There are of course scenarios where a given AI with the SPADI feature will act in the same way as a given GAI. But the same can be said about the set of AIs that are describable as Cheesecake Maximising AIs (CMAI). In a scenario where all individuals care monomaniacally about maximising Cheesecake, then we would expect an AI to be maximising Cheesecake, regardless of whether it is a GAI, or CMAI, or an AI with the SPADI feature that gets its goal entirely from these people. This does not imply the existence of an AI design that is a member of more than one of these three sets. No CMAI can be described as a GAI, or as having the SPADI feature (even though a given CMAI will sometimes respond to a given situation in the same way as a given GAI, or a given AI with the SPADI feature).

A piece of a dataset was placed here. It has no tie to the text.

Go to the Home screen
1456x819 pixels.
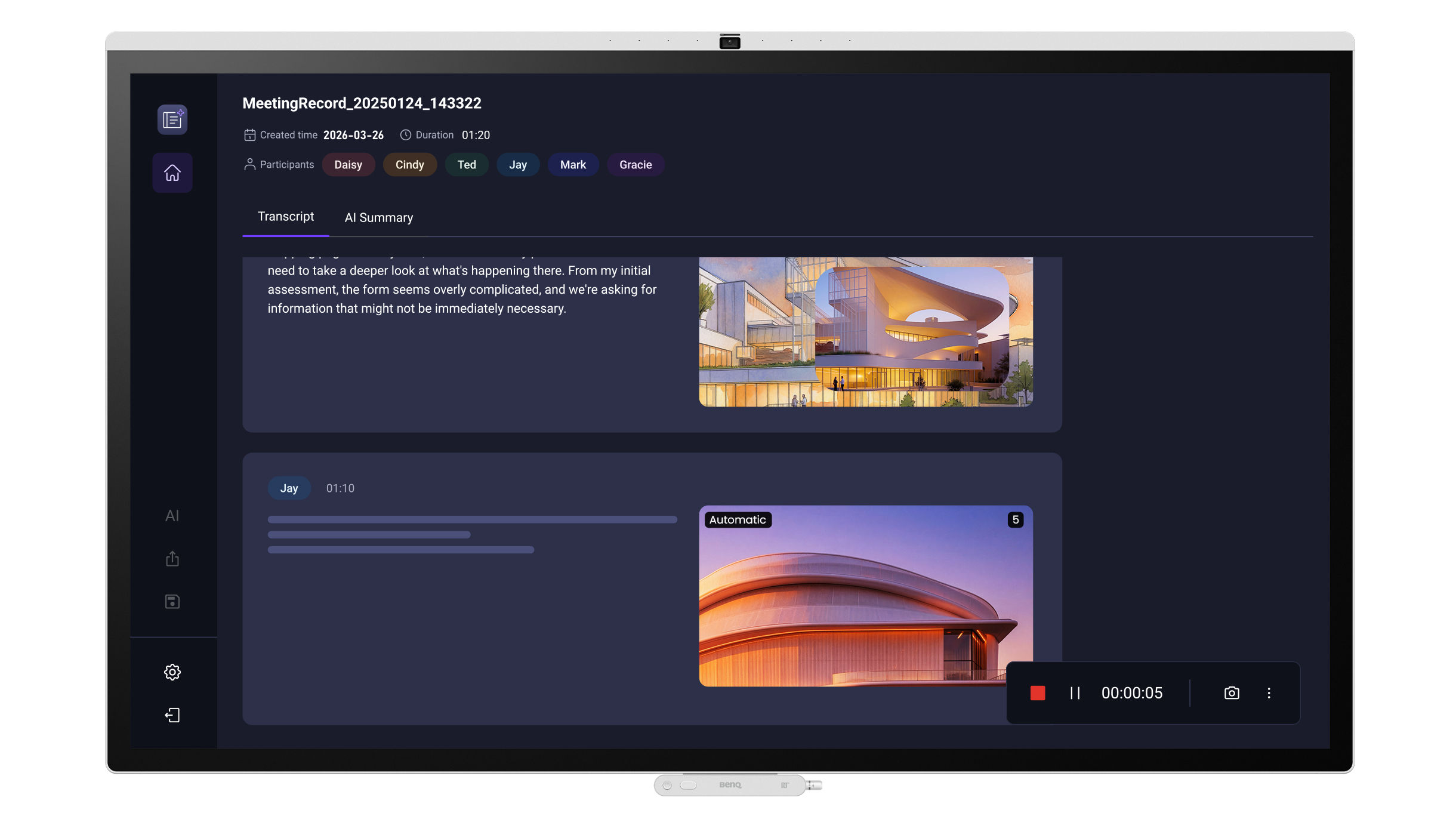(x=172, y=173)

Some readers might find the above to be an unsatisfying explanation of this incompatibility. So the next subsection will attempt to discuss the underlying cause of the incompatibility. In other words: some readers might have intuitions regarding an AI that does what a group wants. These intuitions might object to this incompatibility. One type of implicit assumption that would explain such an intuition would be some version of the following: “If an AI is supposed to do what a group of humans wants it to do. And this AI ends up hurting individual humans. Then surely there exists someone, out there, that will object to this. Some Group entity, with a separate existence, that will object to any action that is so obviously wrong”. The reason that such an implicit assumption leads to incorrect intuitions, is that no such entity exists.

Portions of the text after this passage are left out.